I am trying to retrieve some sets of documents from Cloud Firestore, each corresponding to a different query. In order to speed up this process, I am using Python's library concurrent.futures, so that those queries are performed concurrently. The thing is that I've come across a weird behaviour: if those queries are sent right after the app object is initialised, Firestore seems to get sort of stuck, and no response is returned ever (or at least in a reasonable time), as if the app wasn't fully initialised and couldn't handle a stack of queries after. My solution consist in performing a dummy query in between the initialisation and the concurrent queries, and my doubt is simple: is this behaviour expected or am I missing something?
This is the code that I'm using, where lines 15 to 17 sohuldn't be needed.
import concurrent.futures
from firebase_admin import firestore, initialize_app, credentials
print("Initializing app session with credentials")
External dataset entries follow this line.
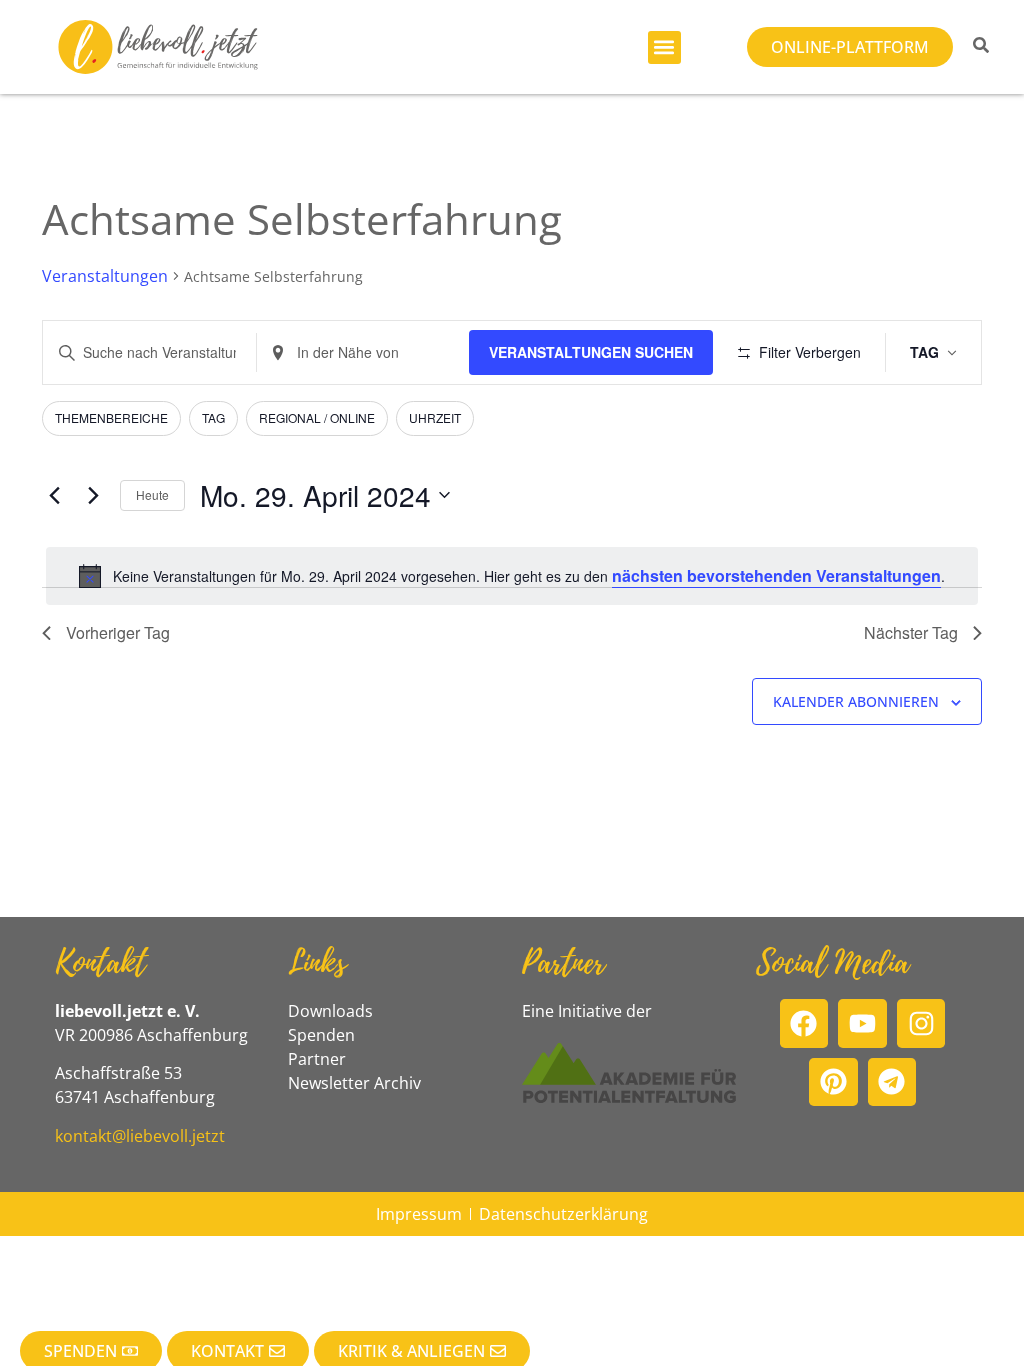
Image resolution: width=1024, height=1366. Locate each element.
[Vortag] (54, 495)
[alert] (512, 576)
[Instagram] (921, 1023)
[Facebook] (804, 1023)
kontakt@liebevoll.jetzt (140, 1136)
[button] (664, 47)
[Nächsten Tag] (93, 495)
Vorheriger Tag (118, 632)
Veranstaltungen (105, 276)
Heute (152, 494)
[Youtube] (862, 1023)
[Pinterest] (833, 1082)
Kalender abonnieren (856, 701)
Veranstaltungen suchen (591, 352)
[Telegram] (892, 1082)
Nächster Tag (911, 632)
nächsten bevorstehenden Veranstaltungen (776, 575)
credential_json = '/path/to/your/credentials.json'
firebase_credential = credentials.Certificate(credential_json)
app = initialize_app(name="your-app-name",
credential=firebase_credential,
options={"projectId": "your-project-id"})
db = firestore.client(app)
print("App initialized")
# This line is necessary to prevent concurrent processing from crashing but it shouldn't be needed to fully initialize the app
db.collection("a").document("b").get()
print("Dummy query")
# Function to fetch a single document
def fetch_document(doc_ref):
print(f"Fetching document {doc_ref.id}")
doc = doc_ref.get()
print(f"Fetched document {doc_ref.id}")
return doc.to_dict()
# Function to fetch multiple documents concurrently
def fetch_documents(document_refs):
print("Initializing thread pool")
with concurrent.futures.ThreadPoolExecutor() as executor:
# Submitting tasks for fetching documents concurrently
print("Processing document list")
future_to_doc = {executor.submit(fetch_document, doc_ref): doc_ref for doc_ref in document_refs}
# Collecting results
results = {}
for future in concurrent.futures.as_completed(future_to_doc):
print("Document/job processed")
doc_ref = future_to_doc[future]
try:
print(f"Saving processing results for {doc_ref.id}")
results[doc_ref.id] = future.result()
except Exception as exc:
print(f"Error in document {doc_ref.id}: {exc}")
results[doc_ref.id] = str(exc) # Record any exception that occurred
print("Document list processing complete")
print("Closing thread pool")
return results
doc_ids = ["doc_id_1", "doc_id_2", "doc_id_3"]
# List of document references
refs = [db.collection('collection_name').document(doc_id) for doc_id in doc_ids]
# Printing results
for doc_id, data in fetch_documents(refs).items():
if isinstance(data, dict):
print(f"Document {doc_id}: {data}")
else:
print(f"Error fetching document {doc_id}: {data}")